Mindestesn 680 Liter Kofferraumvolumen stellt der Espace zur Verfügung. Legt man die Rücksitze um, sind es über 2000.
(Foto: Holger Preiss)
Doch wie geht es dem Piloten? Der kann weder über seine Sitzposition noch über die Bedienbarkeit seines Raumgleiters klagen, zumal die Polster auf Wunsch mit drei Massageprogrammen aufwarten, die in fünf Intensitätsstufen von der Lende bis in den oberen Rücken massieren. Gesteuert wird alles über den vertikal aufgestellten 8,7 Zoll großen Touchscreen, dessen Darstellung sich teilen lässt, sodass zwei Programme gleichzeitig bedient werden können, ohne dass es nötig wird, sich durch lästige Menüs zu fummeln. Für Menschen, die die Programme lieber über einen Druckdrehsteller bedienen, ist ein solches Knöpfchen in der Mittelkonsole verbaut und auch die Tasten für die Sitzheizung sind – anders als bei Renault sonst – in Blick- und Griffnähe. Von einer Sache konnten die Franzosen aber auch beim Espace nicht lassen: die Bedieneinheit für das Radio aus der Lenkradverkleidung wachsen zu lassen.
Unpraktischer Schick
Und noch etwas ist absolut schick, aber total unpraktisch. Über der wunderschönen, förmlich durch das Fahrzeug wandernden Mittelkonsole befinden sich eine 12-Volt-Steckdose, ein Ablagefach und der Cupholder. Allerdings ist vonseiten des Fahrers keine der drei Optionen auch nur ansatzweise sinnvoll zu erreichen. Vor allem der Getränkehalter ist an dieser Stelle totaler Unfug. Zum einen stört der eigene Sitz, zum anderen kann der Becher unmöglich herausgehoben werden, weil die Konsole wie ein Dach darüberliegt. Auch größere Flaschen können dort nicht geparkt werden, weil die Aussparungen zum Einstellen zu klein sind.

Die Mittelkonsole ist unglaublich schön, die darunterliegenden Cupholder absolut unpraktisch.
(Foto: Holger Preiss)
In der Summe kann über diese Designverwerfungen aber hinweggesehen werden, denn der Renault Espace ist nach Ansicht des Testers im Augenblick der schönste Van auf Europas Straßen. Hinzu kommt ein tatsächlich ausgezeichnetes Preis-Leistungs-Verhältnis. Wer auf das Lederpaket verzichtet, behält 2500 Euro mehr im Geldbeutel. Wer kein adaptives Fahrwerk und 19 Zoll Räder benötigt, spart weitere 1700 Euro, und wer sich dann noch die elektrische Heckklappe und die beheizbare Frontscheibe, die es zusammen mit sich erwärmenden Rücksitzen gibt, klemmt, spart noch einmal 1100 Euro.

AUSGELESENE EINTRÄGE>
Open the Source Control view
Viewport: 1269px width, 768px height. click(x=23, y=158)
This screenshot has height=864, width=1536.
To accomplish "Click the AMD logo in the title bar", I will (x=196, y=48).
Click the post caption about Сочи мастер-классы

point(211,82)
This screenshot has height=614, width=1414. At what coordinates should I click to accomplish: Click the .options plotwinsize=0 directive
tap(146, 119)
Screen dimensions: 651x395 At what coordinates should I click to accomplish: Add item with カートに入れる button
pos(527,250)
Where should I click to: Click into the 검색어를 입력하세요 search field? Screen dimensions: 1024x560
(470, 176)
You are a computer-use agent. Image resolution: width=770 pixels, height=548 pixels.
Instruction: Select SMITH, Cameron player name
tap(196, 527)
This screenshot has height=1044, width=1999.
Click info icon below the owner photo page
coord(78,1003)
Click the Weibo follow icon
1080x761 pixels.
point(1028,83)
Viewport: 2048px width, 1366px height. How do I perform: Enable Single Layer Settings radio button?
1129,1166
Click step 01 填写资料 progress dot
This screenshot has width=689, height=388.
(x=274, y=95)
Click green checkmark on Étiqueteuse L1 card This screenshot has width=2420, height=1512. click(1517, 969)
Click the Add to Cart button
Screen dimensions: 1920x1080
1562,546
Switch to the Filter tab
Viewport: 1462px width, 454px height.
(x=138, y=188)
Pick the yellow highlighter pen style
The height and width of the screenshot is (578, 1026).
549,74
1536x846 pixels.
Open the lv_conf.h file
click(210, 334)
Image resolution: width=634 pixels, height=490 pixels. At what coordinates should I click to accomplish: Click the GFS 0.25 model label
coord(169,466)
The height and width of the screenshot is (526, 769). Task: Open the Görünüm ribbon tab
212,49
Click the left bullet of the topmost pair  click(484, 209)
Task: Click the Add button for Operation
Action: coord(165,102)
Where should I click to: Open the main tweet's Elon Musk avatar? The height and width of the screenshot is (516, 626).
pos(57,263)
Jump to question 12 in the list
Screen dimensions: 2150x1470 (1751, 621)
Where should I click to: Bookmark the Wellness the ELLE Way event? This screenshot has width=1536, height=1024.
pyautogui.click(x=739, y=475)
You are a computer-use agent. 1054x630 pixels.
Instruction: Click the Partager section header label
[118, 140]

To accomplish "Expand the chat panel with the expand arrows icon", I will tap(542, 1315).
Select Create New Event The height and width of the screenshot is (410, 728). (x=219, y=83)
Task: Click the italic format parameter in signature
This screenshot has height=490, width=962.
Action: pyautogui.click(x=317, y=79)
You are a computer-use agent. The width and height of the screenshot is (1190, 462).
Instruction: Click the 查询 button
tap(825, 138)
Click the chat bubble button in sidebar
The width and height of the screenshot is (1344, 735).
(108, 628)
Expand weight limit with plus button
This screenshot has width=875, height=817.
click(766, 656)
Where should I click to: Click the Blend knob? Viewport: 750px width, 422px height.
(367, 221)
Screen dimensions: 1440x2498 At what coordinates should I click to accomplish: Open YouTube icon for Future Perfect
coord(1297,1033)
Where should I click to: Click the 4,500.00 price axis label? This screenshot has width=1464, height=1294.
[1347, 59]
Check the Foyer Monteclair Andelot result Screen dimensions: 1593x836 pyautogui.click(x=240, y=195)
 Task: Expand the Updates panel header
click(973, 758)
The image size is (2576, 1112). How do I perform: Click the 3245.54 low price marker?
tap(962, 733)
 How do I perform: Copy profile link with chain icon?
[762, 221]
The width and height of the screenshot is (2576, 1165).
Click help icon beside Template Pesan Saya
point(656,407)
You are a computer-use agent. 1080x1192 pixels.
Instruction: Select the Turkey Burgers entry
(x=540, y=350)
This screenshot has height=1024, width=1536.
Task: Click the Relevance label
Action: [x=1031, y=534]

AUFTRAG>
Aktualisiere im Testbericht zum Renault Espace den Abschnitt von „Doch wie geht“ bis einschließlich „wachsen zu lassen.“, indem du „Touchscreen“ durch „Bildschirm“ ersetzt, und gib den Abschnitt vollständig wieder. Die Einträge sind eigenständiges Material und gehören nicht zum Testbericht.

LÖSUNG>
Doch wie geht es dem Piloten? Der kann weder über seine Sitzposition noch über die Bedienbarkeit seines Raumgleiters klagen, zumal die Polster auf Wunsch mit drei Massageprogrammen aufwarten, die in fünf Intensitätsstufen von der Lende bis in den oberen Rücken massieren. Gesteuert wird alles über den vertikal aufgestellten 8,7 Zoll großen Bildschirm, dessen Darstellung sich teilen lässt, sodass zwei Programme gleichzeitig bedient werden können, ohne dass es nötig wird, sich durch lästige Menüs zu fummeln. Für Menschen, die die Programme lieber über einen Druckdrehsteller bedienen, ist ein solches Knöpfchen in der Mittelkonsole verbaut und auch die Tasten für die Sitzheizung sind – anders als bei Renault sonst – in Blick- und Griffnähe. Von einer Sache konnten die Franzosen aber auch beim Espace nicht lassen: die Bedieneinheit für das Radio aus der Lenkradverkleidung wachsen zu lassen.